▶ SOURCE EXCERPT
Molslinjen A/S
- Type: Aktieselskab
- Predecessor: Mols-Linien
- Founded: 1964; 62 years ago
- Headquarters: Aarhus, Denmark
- Area served: Denmark; Sweden; Germany;
- Key people: Kristian Durhuus CEO
- Services: Passenger transportation, Freight transportation
- Parent: Nordic Ferry Infrastructure
- Website: www.molslinjen.com

= Molslinjen =

Danish ferry operator

Molslinjen (previously Mols-Linien) is a Danish company that operates ferry services between Jutland and Zealand, and also services to Bornholm. In March 2017, the division operating the routes in the Kattegat was renamed to Molslinjen.

==History==
Mols-Linien was formed by DFDS in 1964 sailings commenced on 18 May 1966.

A downturn in traffic following the 1973 oil crisis led Mols-Linien into a pooling agreement with rival Grenaa-Hundested Linien in 1979.

In 1984 DFDS sold Mols-Linien and Grenaa-Hundested Linien to J. Lauritzen A/S. The company was sold 4 years later to Danish investment company DIFKO.

In 1999 Mols-Linien merged with Scandlines subsidiary Cat-Link.

Scandlines sold its holding to the Clipper Group in 2008.

In July 2011, Mols-Linien announced it was to terminate the Kalundborg – Aarhus route and sell the two vessels operating the route.

▶ TASK OBJECTIVE
Reproduce word for word the stretch of the Molslinjen text from "A downturn in" through "Group in 2008.".

▶ PROVIDED INFORMATION
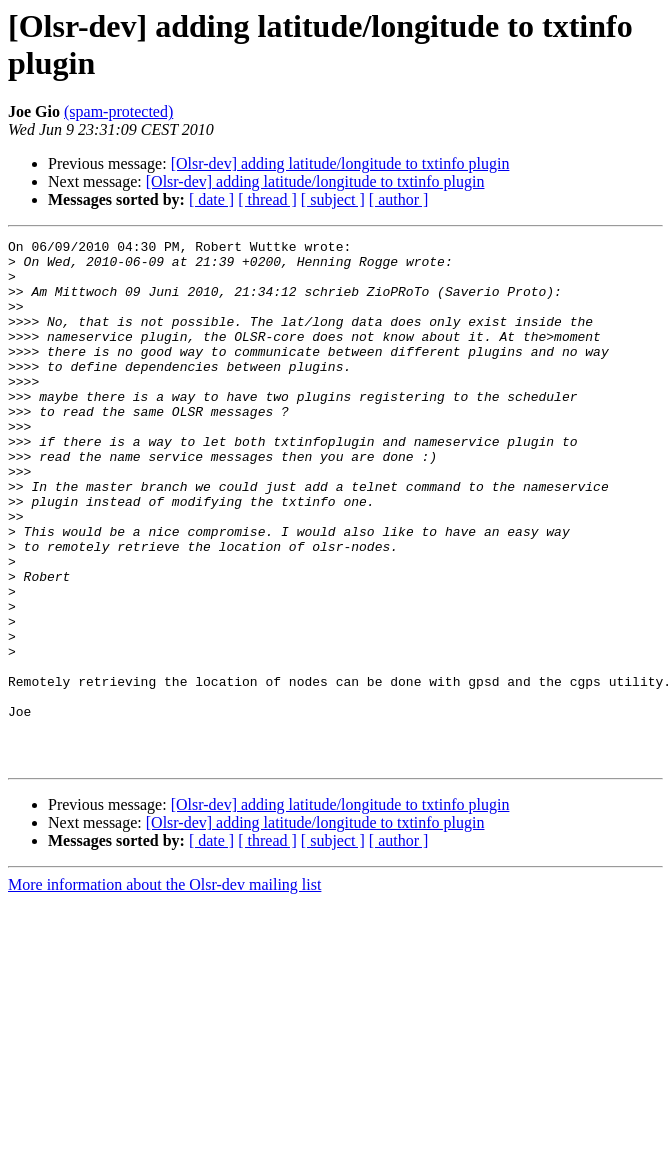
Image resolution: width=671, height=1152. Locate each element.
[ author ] (399, 199)
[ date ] (211, 199)
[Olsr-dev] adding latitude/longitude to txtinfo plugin (340, 163)
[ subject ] (333, 199)
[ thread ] (267, 199)
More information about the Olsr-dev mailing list (164, 989)
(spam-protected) (118, 111)
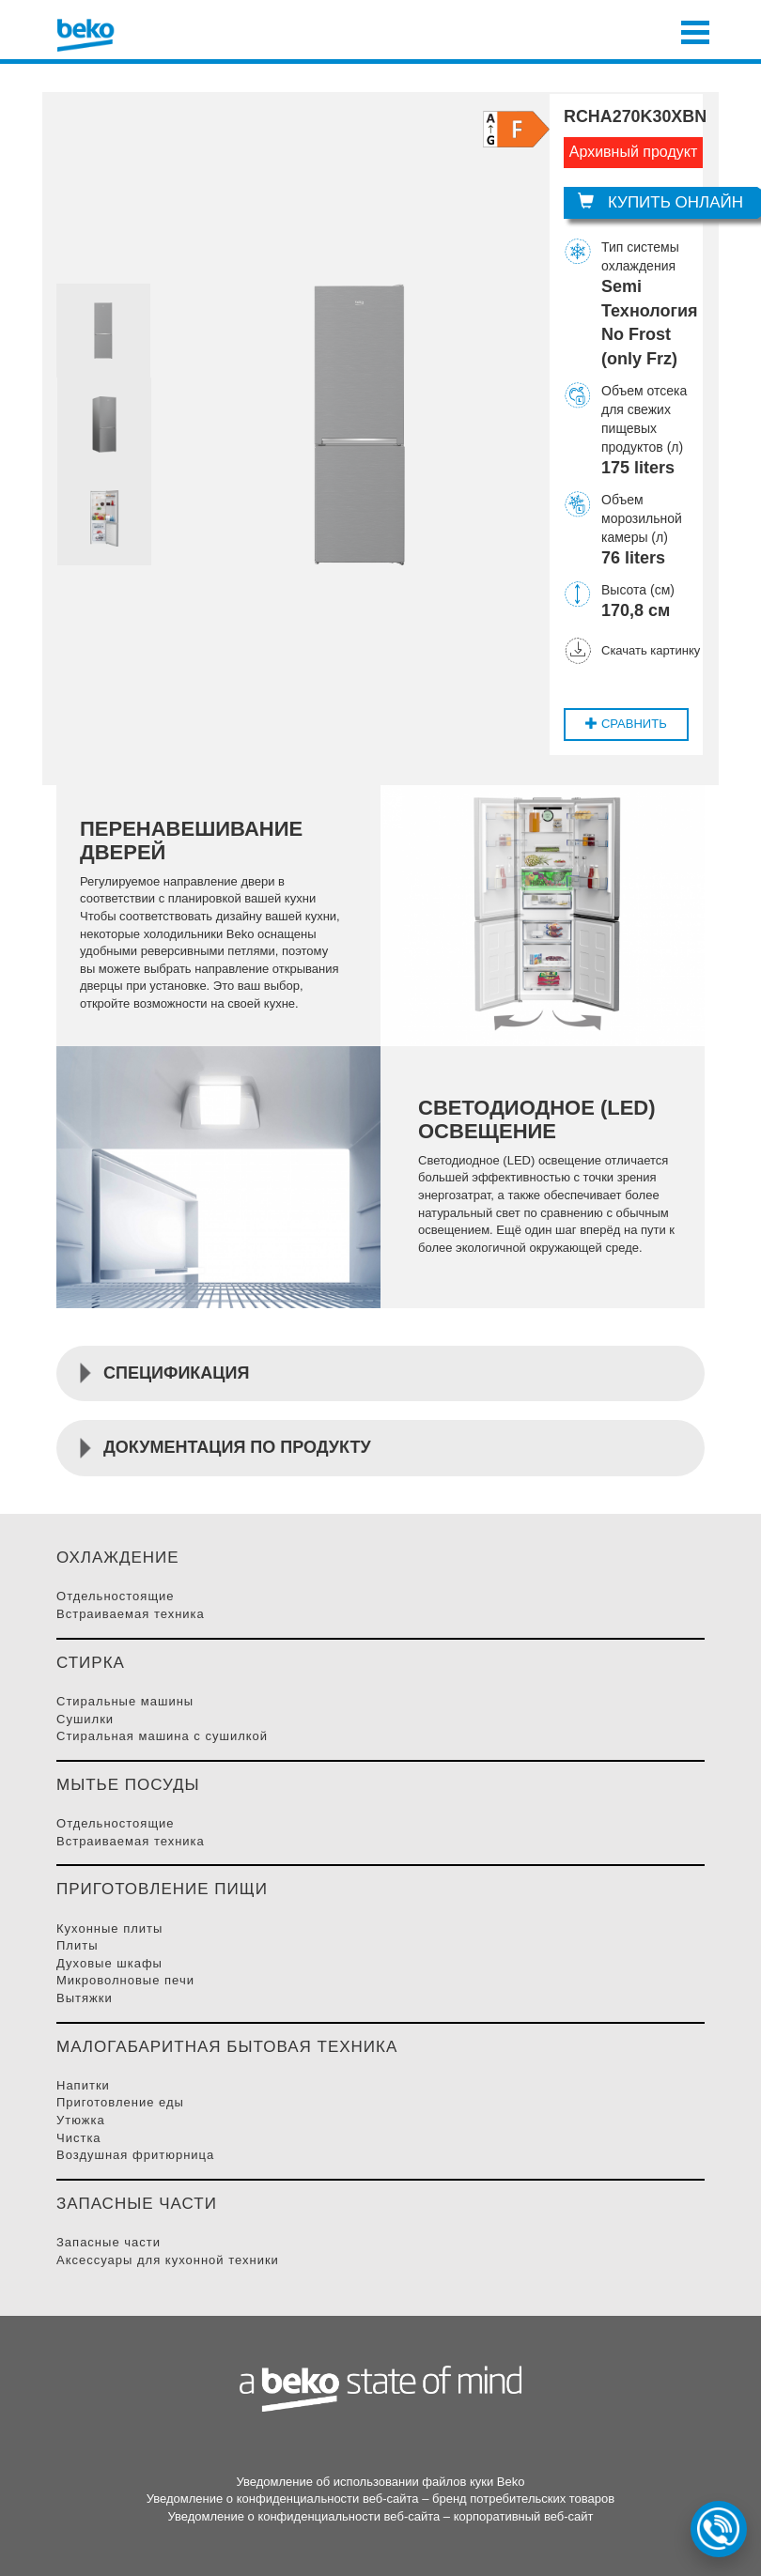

▶ CORRECT ANSWER
A downturn in traffic following the 1973 oil crisis led Mols-Linien into a pooling agreement with rival Grenaa-Hundested Linien in 1979.

In 1984 DFDS sold Mols-Linien and Grenaa-Hundested Linien to J. Lauritzen A/S. The company was sold 4 years later to Danish investment company DIFKO.

In 1999 Mols-Linien merged with Scandlines subsidiary Cat-Link.

Scandlines sold its holding to the Clipper Group in 2008.